── Text shown
Time is precious. We know that. At any moment – tick tock – the proverbial bus of metaphorical fate could come hurtling along the hypothetical highway of life squashing you into a puddle before you can get out of the way, damp and indignant.
I’m not saying time shouldn’t be squandered, sometimes a moochy, meaningless, mope is exactly what you should be doing. And loving every minute of it.
However, what time (or mine at any rate) should not be passed doing is gluing cardboard boxes together, sticking buttons onto toilet roll skeletons and then making a painty mess over the kitchen table. You can be absolutely sure there is no point in my life – including however much of it there is left – where I will wistfully gaze at adhesive and sigh, wishing I’d spent more time sticking things together.
But this is what I was to be found doing last night. Gumming, daubing, and cutting things out. I was almost certainly swearing at the same time, giving lie to the notion that I can’t multi-task. I even made a cannon (display purposes only) though the fully functioning drawbridge proved technically out of reach.
────
Continue the essay about a night of gluing and painting cardboard, picking up after its final sentence. The records that come next are separate material, unconnected to the essay about crafting.
── Excerpted data
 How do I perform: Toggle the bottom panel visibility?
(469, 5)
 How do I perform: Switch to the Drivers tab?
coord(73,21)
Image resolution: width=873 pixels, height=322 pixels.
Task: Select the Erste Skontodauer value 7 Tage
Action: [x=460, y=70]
────
*Expected answer*:
Boy Three needed a castle for the magical dragon, and he needed it in a hurry. Two weeks had passed since the homework instruction – in rhyming couplets if you please – asking the five-year-old to create an enchanted fortress out of rubbish. You will be hugely relieved that I can’t now find the homework poetry.
My kids go to wonderful schools. I admire the teachers and support everything they do when it comes to the education of my Boys. And that’s the thing – it’s the children who go to school, to get educated and tested on what they’ve learned. The teachers aren’t interested in my spelling, maths or French verbs. It would be a waste of everyone’s time if I did the boys’ homework, wouldn’t it?
It’s tempting, God knows. The hours of coaxing and nagging, patient explanations, rubbings out and pleading would have been much better spent if I simply did the sums and we all got on with what we’d rather have been doing.
So when the request arrived for the construction of a marvellous castle two weeks ago, I simply told Boy Three that his teacher Miss C wasn’t interested in my rendering of a medieval fortress out of corrugated cardboard and that he’d better get on with it. So he did.
In less time than it takes to eat a single jaffa cake (have you noticed how small they are these days?) he had stuck a couple of things together with parcel tape and pronounced himself done. He’d clearly taken the ‘rubbish’ part of the deal to heart. Nothing would persuade him to improve or decorate. His game remained resolutely un-upped.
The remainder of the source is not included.